LESETEXT >>
§

Hände weg vom Detektiv!

ARBEITSRECHT Arbeitgeber dürfen Beschäftigte nicht ins Blaue hinein von einem Detektiv beschatten lassen, entschied jetzt das Bundesarbeitsgericht

VON CHRISTIAN RATH

FREIBURG taz | Arbeitgeber dürfen kranke Beschäftigte nur bei einem konkreten Betrugsverdacht per Detektiv überwachen lassen. Das entschied jetzt das Bundesarbeitsgericht in einem Fall aus Münster.

Im konkreten Fall hatte die neue Chefsekretärin im Dezember 2011 eine kleine Auseinandersetzung mit ihrem Chef. Dieser fand, sie habe angeforderte Unterlagen zu spät herausgesucht. Zwei Wochen später meldete sich die Sekretärin krank, zunächst mit Bronchitis, später mit einem Bandscheibenvorfall.

Dem Chef kam das komisch vor, und er fragte seinen Bruder, einen Arzt, um Rat. Dieser meinte, Bandscheibenbeschwerden seien beliebt, um sich krankschreiben zu lassen, weil eine objektive medizinische Prüfung kaum möglich sei. Der Chef wandte sich dann an den Medizinischen Dienst der Krankenkasse, ob er die Krankheit der Beschäftigten überprüfen könne, doch dort vertröstete man ihn angeblich auf einen Termin in fünf Wochen.

Deshalb engagierte der Chef einen Detektiv, der sich vor dem Haus der Sekretärin an zwei Tagen, insgesamt 25 Stunden, auf die Lauer legte. Per Video dokumentierte er, wie die Frau einen Wäschekorb zum Auto trug und sich zu einem Hund hinunterbeugte. Eine körperliche Beeinträchtigung sei nicht erkennbar, notierte der Detektiv.

Der Chef kündigte deshalb der Sekretärin fristlos, sie habe die Erkrankung nur vorgespielt. Die Frau ließ das aber nicht auf sich sitzen. Sie habe sich durchaus bücken können, da ihr Bandscheibenvorfall im Halswirbel- und nicht im Lendenbereich stattgefunden habe.

§

ARBEITSAUFTRAG A >> Wie lässt sich der Lesetext zum Detektiv-Urteil in zwei Sätzen zusammenfassen?
ARBEITSAUFTRAG B >> Setze den Lesetext zum Detektiv-Urteil nach seinem letzten Satz fort.

(Gespeicherte Daten)
§

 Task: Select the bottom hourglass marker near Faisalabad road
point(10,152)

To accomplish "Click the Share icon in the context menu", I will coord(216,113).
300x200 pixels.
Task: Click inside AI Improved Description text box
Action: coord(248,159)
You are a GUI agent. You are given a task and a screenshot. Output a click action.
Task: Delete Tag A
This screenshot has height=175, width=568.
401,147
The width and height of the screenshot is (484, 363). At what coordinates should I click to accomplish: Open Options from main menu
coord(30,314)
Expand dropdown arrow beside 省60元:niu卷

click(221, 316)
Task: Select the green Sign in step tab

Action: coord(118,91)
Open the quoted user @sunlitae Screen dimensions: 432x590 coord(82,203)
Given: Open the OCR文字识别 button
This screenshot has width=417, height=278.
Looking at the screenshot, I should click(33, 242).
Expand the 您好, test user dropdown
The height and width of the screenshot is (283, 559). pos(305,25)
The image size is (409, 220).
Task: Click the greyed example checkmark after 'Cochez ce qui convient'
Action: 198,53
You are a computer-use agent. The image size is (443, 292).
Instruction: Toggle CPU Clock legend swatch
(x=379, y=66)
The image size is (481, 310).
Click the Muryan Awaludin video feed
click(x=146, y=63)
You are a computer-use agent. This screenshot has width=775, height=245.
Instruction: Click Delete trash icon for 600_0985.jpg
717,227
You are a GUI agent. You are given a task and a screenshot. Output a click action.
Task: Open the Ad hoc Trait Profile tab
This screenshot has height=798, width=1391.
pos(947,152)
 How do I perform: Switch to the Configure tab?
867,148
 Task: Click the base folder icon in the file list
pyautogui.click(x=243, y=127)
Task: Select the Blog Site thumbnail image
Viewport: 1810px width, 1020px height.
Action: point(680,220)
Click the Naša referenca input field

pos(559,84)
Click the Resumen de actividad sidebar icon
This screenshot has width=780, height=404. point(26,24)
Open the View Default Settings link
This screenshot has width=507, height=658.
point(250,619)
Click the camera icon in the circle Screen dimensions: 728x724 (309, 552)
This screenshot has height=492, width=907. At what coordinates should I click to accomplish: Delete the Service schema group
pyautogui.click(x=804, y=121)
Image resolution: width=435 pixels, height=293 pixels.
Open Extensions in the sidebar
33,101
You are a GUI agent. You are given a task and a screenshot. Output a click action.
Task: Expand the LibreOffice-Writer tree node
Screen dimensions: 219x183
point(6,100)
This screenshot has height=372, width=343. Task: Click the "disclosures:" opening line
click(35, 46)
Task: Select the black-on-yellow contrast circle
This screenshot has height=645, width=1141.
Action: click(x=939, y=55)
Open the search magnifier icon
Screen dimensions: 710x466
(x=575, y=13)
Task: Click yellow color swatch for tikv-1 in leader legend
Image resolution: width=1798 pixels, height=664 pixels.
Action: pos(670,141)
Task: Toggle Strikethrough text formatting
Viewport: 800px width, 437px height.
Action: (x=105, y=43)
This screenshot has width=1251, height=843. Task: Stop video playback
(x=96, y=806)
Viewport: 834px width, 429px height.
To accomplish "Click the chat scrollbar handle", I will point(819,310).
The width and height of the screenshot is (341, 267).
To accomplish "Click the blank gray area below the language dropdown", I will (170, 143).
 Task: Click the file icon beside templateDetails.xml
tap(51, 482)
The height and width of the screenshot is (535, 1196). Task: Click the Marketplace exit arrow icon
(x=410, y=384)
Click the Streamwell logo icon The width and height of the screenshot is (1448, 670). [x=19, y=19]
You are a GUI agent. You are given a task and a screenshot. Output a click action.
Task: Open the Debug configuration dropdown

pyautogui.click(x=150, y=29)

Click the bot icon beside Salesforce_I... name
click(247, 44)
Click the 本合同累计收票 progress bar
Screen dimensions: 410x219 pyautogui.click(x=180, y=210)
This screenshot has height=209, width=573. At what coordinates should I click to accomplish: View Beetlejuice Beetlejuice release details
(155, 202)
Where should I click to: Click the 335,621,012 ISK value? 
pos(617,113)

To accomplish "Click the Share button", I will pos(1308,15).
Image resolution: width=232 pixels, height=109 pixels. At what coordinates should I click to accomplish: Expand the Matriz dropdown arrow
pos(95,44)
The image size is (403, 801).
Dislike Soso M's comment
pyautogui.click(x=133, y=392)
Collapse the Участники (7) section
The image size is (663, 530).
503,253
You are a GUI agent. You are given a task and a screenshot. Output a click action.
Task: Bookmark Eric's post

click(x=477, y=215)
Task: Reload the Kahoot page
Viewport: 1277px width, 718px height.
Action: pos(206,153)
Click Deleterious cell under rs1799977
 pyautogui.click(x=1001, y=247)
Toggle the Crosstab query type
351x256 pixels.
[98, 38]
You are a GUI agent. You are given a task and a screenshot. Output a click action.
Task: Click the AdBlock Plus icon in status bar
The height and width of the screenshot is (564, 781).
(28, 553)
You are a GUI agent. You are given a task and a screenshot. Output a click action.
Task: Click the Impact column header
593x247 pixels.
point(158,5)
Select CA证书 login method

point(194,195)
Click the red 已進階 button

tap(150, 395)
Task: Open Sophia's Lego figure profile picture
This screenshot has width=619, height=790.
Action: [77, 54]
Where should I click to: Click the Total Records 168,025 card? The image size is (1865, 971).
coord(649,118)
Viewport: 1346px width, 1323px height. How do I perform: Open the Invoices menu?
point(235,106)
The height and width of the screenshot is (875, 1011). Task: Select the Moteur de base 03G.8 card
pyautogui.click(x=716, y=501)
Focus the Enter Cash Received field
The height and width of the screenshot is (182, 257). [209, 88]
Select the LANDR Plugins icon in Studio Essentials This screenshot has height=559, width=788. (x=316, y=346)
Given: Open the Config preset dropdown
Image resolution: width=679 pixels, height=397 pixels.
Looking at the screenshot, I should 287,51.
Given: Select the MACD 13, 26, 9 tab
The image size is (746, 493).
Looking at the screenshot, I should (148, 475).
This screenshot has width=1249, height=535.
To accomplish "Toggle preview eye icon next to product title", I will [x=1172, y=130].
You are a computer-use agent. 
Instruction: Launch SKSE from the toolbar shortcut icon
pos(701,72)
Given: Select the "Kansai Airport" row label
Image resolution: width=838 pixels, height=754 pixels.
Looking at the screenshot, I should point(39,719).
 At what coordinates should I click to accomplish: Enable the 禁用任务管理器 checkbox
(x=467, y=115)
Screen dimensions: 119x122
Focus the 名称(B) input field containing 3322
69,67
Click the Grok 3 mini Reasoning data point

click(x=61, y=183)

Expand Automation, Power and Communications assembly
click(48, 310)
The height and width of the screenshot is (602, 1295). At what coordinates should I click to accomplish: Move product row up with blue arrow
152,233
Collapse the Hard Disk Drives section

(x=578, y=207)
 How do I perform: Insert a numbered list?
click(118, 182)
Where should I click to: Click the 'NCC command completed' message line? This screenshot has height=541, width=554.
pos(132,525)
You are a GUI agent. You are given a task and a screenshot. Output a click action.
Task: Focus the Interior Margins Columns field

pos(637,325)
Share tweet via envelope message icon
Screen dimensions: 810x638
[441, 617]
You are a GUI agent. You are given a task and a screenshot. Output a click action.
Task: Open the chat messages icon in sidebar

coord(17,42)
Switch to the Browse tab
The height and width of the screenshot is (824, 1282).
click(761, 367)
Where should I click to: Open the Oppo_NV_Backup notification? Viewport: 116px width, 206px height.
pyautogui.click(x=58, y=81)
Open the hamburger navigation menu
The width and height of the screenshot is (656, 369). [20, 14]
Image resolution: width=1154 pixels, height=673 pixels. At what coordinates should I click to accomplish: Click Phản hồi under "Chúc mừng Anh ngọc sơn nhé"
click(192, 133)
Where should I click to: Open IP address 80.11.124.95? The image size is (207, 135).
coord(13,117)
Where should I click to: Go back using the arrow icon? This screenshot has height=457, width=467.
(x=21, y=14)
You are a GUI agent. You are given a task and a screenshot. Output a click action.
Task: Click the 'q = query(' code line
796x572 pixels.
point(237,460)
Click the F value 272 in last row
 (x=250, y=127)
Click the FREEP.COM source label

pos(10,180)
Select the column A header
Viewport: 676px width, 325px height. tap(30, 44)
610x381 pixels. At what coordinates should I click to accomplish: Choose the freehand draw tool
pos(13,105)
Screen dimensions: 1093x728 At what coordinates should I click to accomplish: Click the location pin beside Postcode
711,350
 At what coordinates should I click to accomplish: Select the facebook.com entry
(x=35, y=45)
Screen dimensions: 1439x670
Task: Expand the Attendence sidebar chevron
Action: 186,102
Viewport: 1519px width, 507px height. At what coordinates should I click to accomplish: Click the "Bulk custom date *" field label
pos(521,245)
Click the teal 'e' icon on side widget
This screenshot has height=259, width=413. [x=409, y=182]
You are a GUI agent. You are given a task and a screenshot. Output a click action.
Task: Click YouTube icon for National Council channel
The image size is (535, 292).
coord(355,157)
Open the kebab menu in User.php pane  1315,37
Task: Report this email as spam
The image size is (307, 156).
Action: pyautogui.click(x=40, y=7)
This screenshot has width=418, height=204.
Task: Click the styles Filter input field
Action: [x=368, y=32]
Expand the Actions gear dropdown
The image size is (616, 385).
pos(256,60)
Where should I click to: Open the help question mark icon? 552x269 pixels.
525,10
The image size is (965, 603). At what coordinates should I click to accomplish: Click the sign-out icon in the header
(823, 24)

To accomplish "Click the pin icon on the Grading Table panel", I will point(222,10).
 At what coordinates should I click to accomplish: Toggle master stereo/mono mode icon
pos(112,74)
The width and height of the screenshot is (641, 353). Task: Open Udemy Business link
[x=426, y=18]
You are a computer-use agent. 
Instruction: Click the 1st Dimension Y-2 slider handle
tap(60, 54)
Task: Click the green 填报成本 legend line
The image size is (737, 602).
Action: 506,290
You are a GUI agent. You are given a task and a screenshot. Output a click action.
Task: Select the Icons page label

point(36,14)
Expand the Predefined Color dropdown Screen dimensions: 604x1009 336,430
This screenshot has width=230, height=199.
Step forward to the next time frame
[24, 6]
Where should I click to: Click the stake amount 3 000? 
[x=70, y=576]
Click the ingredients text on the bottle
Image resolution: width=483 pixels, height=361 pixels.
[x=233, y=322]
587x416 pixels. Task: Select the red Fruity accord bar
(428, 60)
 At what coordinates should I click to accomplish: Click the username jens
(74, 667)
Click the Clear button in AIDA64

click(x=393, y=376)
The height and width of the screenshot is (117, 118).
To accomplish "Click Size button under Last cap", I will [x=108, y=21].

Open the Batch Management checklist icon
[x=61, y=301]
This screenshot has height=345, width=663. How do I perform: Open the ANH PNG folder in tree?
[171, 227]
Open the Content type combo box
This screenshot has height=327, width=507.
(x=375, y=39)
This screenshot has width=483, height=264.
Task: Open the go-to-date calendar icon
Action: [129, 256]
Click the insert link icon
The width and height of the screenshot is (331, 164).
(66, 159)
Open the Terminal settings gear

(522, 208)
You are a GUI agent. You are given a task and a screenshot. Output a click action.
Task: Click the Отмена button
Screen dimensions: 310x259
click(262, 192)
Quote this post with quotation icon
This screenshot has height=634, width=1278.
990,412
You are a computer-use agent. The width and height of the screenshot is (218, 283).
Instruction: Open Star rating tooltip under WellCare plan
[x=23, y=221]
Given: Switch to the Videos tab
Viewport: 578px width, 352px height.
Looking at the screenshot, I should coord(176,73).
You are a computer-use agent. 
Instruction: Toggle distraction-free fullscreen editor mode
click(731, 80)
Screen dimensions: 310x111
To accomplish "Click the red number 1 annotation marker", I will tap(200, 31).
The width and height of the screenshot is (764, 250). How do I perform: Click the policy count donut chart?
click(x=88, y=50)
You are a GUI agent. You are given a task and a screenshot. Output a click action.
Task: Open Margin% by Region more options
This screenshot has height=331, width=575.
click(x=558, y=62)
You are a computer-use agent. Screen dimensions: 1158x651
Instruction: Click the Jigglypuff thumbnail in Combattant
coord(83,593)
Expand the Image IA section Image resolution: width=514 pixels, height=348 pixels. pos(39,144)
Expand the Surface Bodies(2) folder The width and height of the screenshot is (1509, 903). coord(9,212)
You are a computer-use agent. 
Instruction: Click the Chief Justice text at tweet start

§

LÖSUNG A >> Das Bundesarbeitsgericht entschied, dass Arbeitgeber kranke Beschäftigte nur bei einem konkreten Betrugsverdacht von einem Detektiv überwachen lassen dürfen. Im zugrunde liegenden Fall aus Münster ließ ein Chef seine krankgeschriebene Sekretärin beschatten und kündigte ihr fristlos; sie wehrte sich, weil ihr Bandscheibenvorfall im Halswirbel- und nicht im Lendenbereich lag.

LÖSUNG B >>
Das Bundesarbeitsgericht erklärte nun den Einsatz des Detektivs für rechtswidrig. Zu solchen Maßnahmen könne ein Arbeitgeber nur greifen, wenn ein auf konkreten Tatsachen beruhender Verdacht einer schweren Pflichtverletzung vorliege. Ein Verdacht des betrügerischen Krankfeierns könne zum Beispiel entstehen, wenn der Beschäftigte für einen bestimmten Zeitraum Urlaub beantragt, dieser nicht genehmigt wird und der Beschäftigte dann genau in diesem Zeitraum krank wird.

Der kleine Konflikt zwischen der Sekretärin und ihrem Chef sei aber nicht geeignet gewesen, die nachfolgende Krankheit der Beschäftigten anzuzweifeln. Da sie ein ärztliches Attest vorgelegt hatte, musste der Arbeitgeber von dessen Richtigkeit ausgehen.

Umstritten war beim BAG vor allem noch die Höhe des Schmerzensgeldes für die Frau. Diese hatte sich nach dem Überwachungsvorfall mehrere Monate in psychotherapeutische Behandlung begeben. Die Vorinstanz, das Landesarbeitsgericht Hamm, hatte der Frau 1.000 Euro Schmerzensgeld zugesprochen. Sie wollte aber 10.500 Euro haben.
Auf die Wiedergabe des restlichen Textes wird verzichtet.